Thus, this tutorial is primarily targeted to a user mostly familiar with an SVN workflow, that has ssh access to host.example.org that has a writable (usually by multiple people) Git repository living in the directory /git/REPOSITORY.git/.

Ultimately, The stuff that I've documented herein is basically to fill in the gaps that I found when reading the following tutorials:

So, here's my tutorial, FWIW. (I apologize that I make the mortal sin of tutorial writing: I drift wildly between second-person-singular, first-person-plural, and passive-voice third-person. If someone sends me a patch to the HTML file that fixes this, I'll fix it. :)

Initial Setup

Before you start using git, you should run these commands to let it know who you are so your info appears correctly in commit logs:

             $ git config --global user.email Your.Email@example.com
             $ git config --global user.name “Your Real Name”
            

Examining Your First Clone

To get started, first we clone the repository:

              $ git clone ssh://host.example.org/git/REPOSITORY.git/
            

Now, note that Git almost always operates in the terms of branches. Unlike Subversion, Git's branches are first-class citizens and most operations in Git operate around a branch. The default branch is often called “master”, although I tend to avoid using the master branch for much, mainly because everyone who uses git has a different perception of what the master branch should embody. Therefore, giving all your branches more descriptive name is helpful. But, when you first import something into git, (for example, from existing Subversion trees), everything from Subversion's trunk is thrown on the master branch.
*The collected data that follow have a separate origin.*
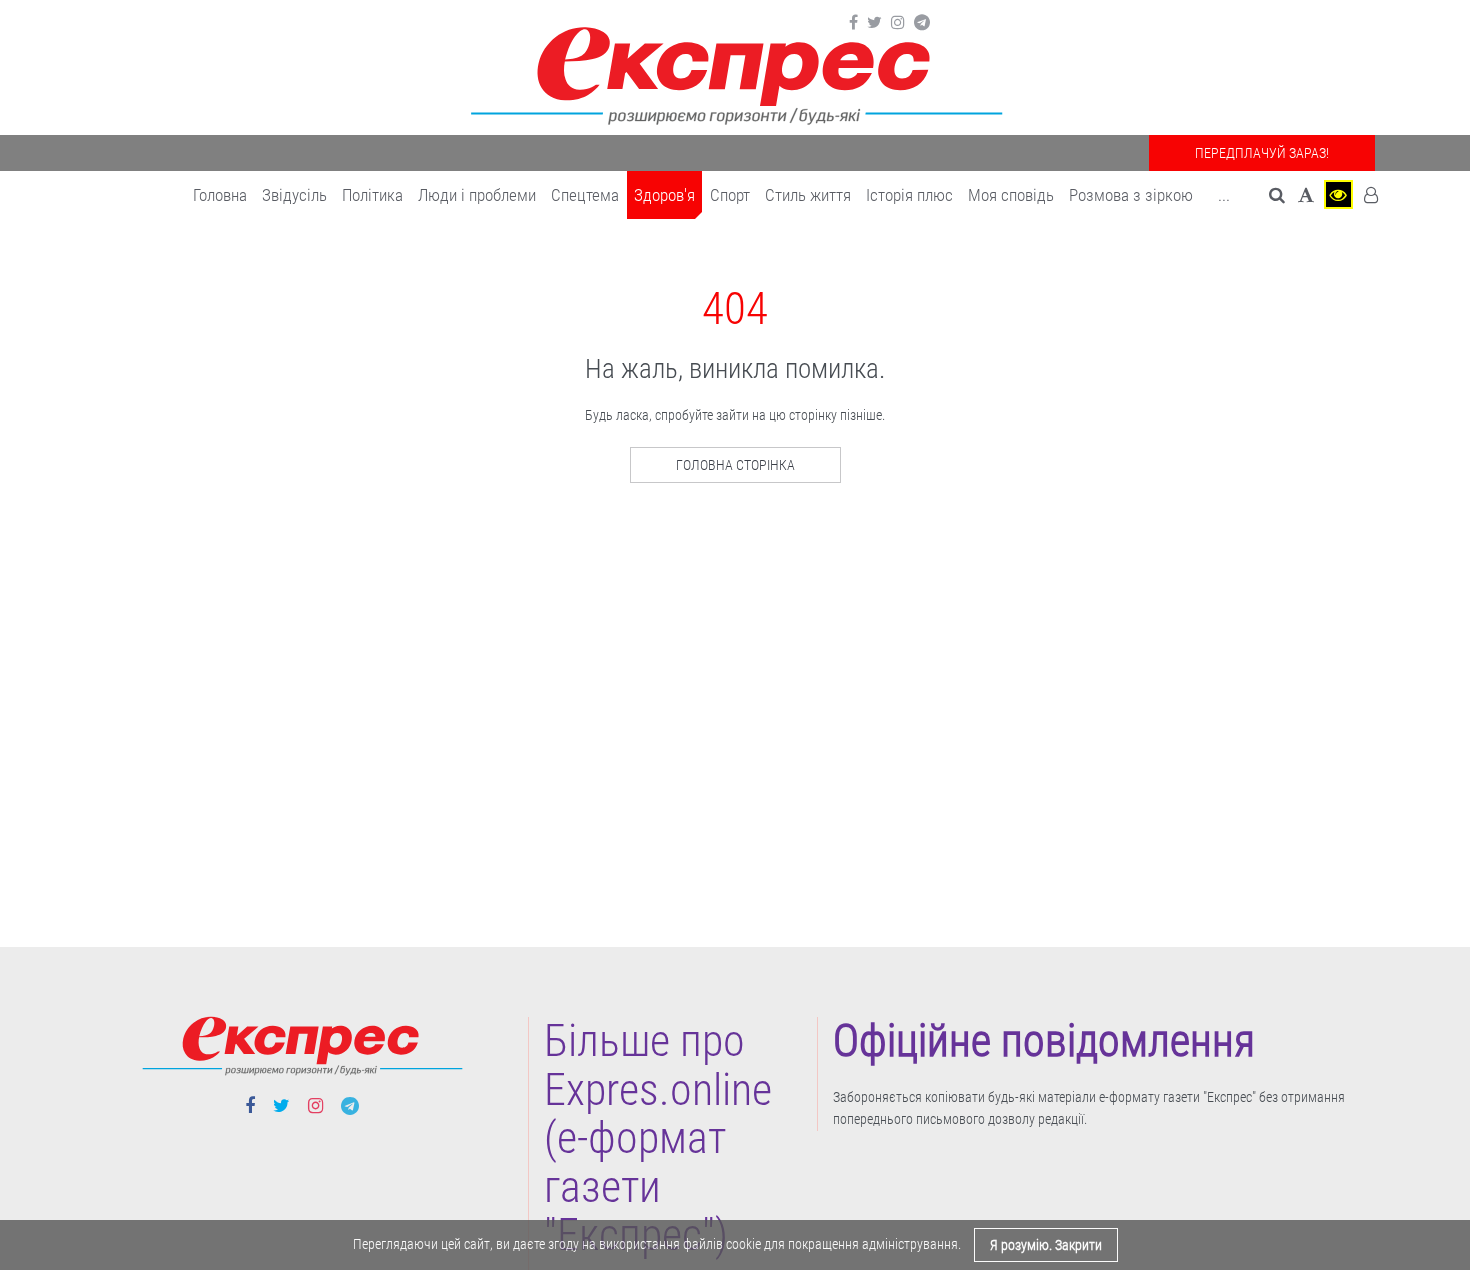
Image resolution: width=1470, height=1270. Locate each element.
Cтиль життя (808, 195)
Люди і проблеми (477, 195)
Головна (220, 195)
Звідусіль (294, 195)
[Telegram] (922, 23)
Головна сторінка (735, 465)
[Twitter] (874, 23)
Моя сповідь (1011, 195)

So, we take a look at the result of that clone command. We have a new directory, called REPOSITORY, that contains a “working checkout&rquo; of the repository, and under that there is one special directory, REPOSITORY/.git/, which is a full copy of the repository. Note that this is not like Subversion, where what you have on your local machine is merely one view of the repository. With Git, you have a full copy of everything. However, an interesting thing has been done on your copy with the branches. You can take a look with these commands:

              $ git branch
              * master
              $ git branch -r
              origin/HEAD
              origin/master
            

The first list of branches are the branches that are personal and local to you. (By default, git branch uses the -l option, which shows you only “local” branches; -r means “remote” branches. You can also use -a to see all of them.) Unless you take action to publish your local branches in some way, they will be your private area to work in and live only on your computer. (And be aware: they are not backed up unless you back them up!) The remote ones, that all start with “origin/” track the progress on the shared repository.

(Note the term “origin” is a standard way of referring to “the repository from whence you cloned”, and origin/BRANCH refers to “BRANCH as it looks in the repository from whence you cloned”. However, there is nothing magical about the name “origin”. It's set up to DTRT in your WORKING-DIRECTORY/.git/config file, and the clone command set it all up for you, which is why you have them now.)

Get to Work

The canonical way to “get moving” with a new task in Git is to somehow create a branch for it. Branches are designed to be cheap and quick to create so that users will not be shy about creating a new one. Naming conventions are your own, but generally I like to call a branch USERNAME/TASK when I'm still not sure exactly what I'll be doing with it (i.e., who I will publish it to, etc.) You can always merge it back into another branch, or copy it to another branch (perhaps using a more formal name) later.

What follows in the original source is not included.